Over the years, I’ve heard people complain about the increasing
use of “try and” instead of “try to.” But, for some reason, in the
last two weeks I’ve received two e-mails that are, perhaps, the most
pointed observations I’ve heard on the subject.
“I hear it more and more often on radio and television. I have
seen the phrase in the Los Angeles Times. Today’s [Burbank] Leader
[May 6] even used the term on the front page: ‘Rosales used one of
his hands to try and open his car door ... ‘ It drives me crazy to
hear ‘try and.’ I often ask people, ‘How would you put that
expression in past tense?’ If you say ‘I will try and go,’ then would
the past tense be ‘I tried and go’? Of course not! Perhaps you could
try and, er, I mean try to do a column on this topic? -- Steve
Thompson, La Crescenta.”
Steve’s point about putting “try and” in the past tense really
illustrates what a bizarre construction this is. As he said, “I tried
and go” is just wacky. “I tried and went” is just as wacky.
Dave Close of Costa Mesa also found a uniquely poignant way to
illustrate the problem with “try and.”
“I thought I should call your attention to one that annoys me
almost daily, and probably annoys you, too. I refer to the current
propensity to use the phrase, ‘to try and,’ in place of the correct
and perfectly adequate, ‘to try to.’ For example, ‘The politician
promised to try and put the matter on the agenda.’ Syntactic parsing
seems to show that the politician promised to do two things: (1) to
try, and (2) to put the matter on the agenda.
Syntactically, it’s not clear just what he promised to ‘try.’ Of
course, we understand that the speaker means that the politician
promised only one thing, to attempt to put the matter on the agenda.
There seems to be some sort of resistance to using ‘to’ twice in
close succession.”
So, as Dave and Steve pointed out, “try and” doesn’t make sense.
We form compound verbs by adding the infinitive after another verb,
such as “to say” in “I want to say something.” We don’t say, “I want
and say something.” It just doesn’t make sense, and it violates the
simple logic of how we put our verbs together.

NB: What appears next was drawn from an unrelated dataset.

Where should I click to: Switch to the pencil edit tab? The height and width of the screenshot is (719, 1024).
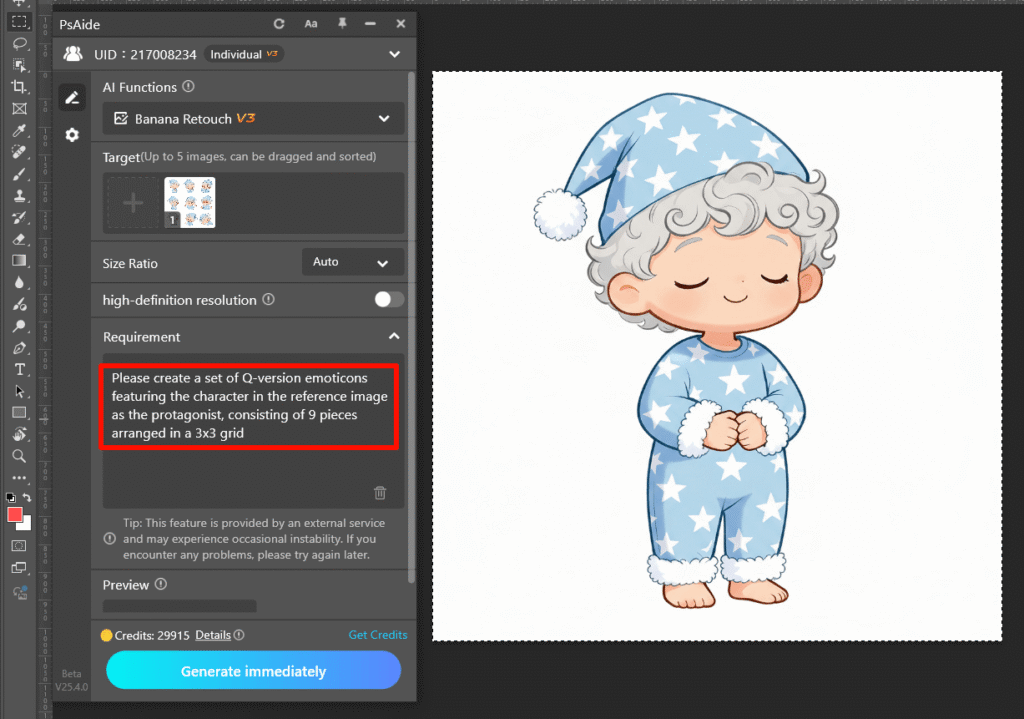click(72, 97)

Ready for the clincher? Despite how illogical it is, “try and” is
sometimes permissible. In American English, writes Bryan Garner of
“Garner’s Modern American Usage,” “try and” is a “casualism for ‘try
to.’” And, get this, “In British English, ‘try and’ is a standard
idiom.”
So, should you use “try and”? In my opinion, definitely not.
And I say that despite knowing that I’m sure I use this idiom all
the time without even realizing it. When you use “try and” instead of
“try to” in written form, you end up offending a lot of people who
rightly argue that “try and” is at best illogical and awkward.
If you try to argue otherwise you’re going to lose.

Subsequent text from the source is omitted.